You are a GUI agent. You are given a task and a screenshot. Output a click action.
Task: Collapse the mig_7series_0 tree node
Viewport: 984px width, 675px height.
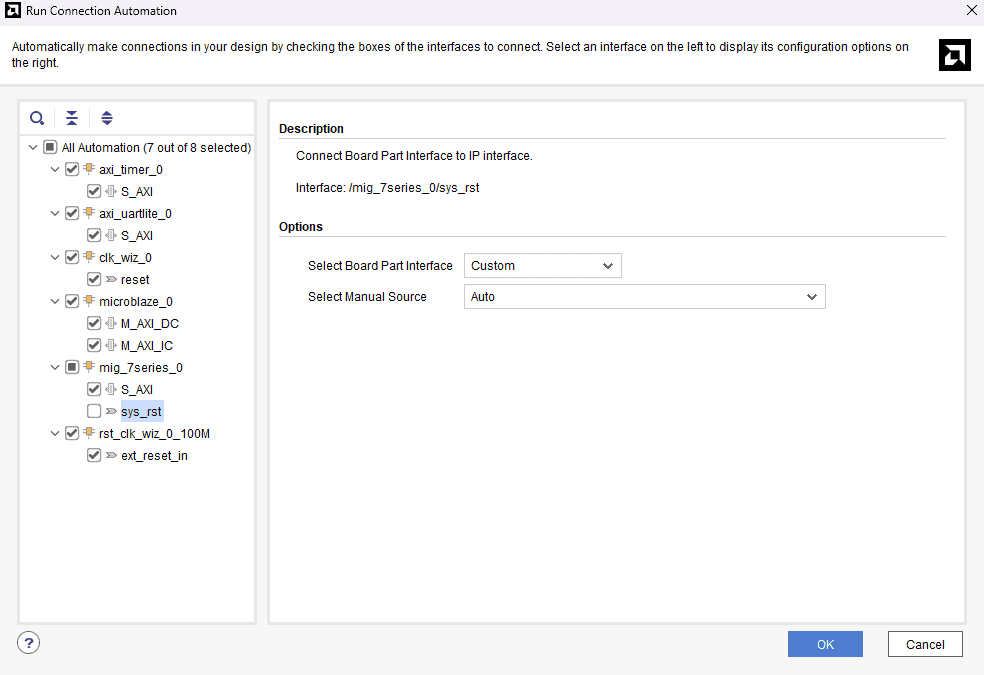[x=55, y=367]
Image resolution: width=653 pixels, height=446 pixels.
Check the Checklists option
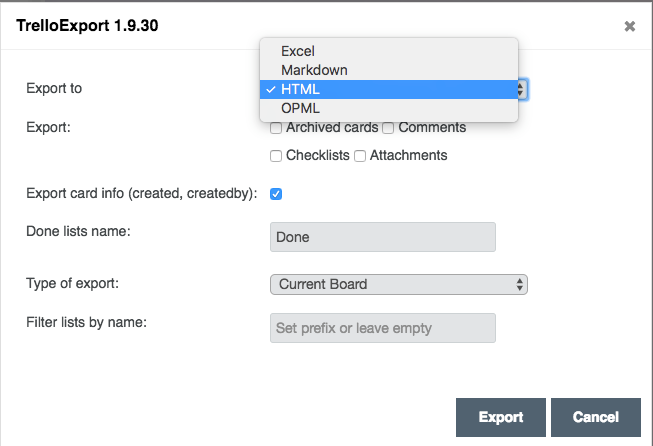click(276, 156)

◇ ◇ ◇

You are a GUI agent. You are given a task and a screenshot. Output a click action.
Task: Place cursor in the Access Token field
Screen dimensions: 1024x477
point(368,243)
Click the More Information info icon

◇ ◇ ◇

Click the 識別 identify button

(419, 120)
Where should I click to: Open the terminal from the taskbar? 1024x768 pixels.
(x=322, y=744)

◇ ◇ ◇

[TASK PROMPT]
Copy, exactly and only, the lines above that begin with the one containing "Task: Place cursor in the Access Token field" and finish with the one containing "Click the More Information info icon".

[EXERCISE RESULT]
Task: Place cursor in the Access Token field
Screen dimensions: 1024x477
point(368,243)
Click the More Information info icon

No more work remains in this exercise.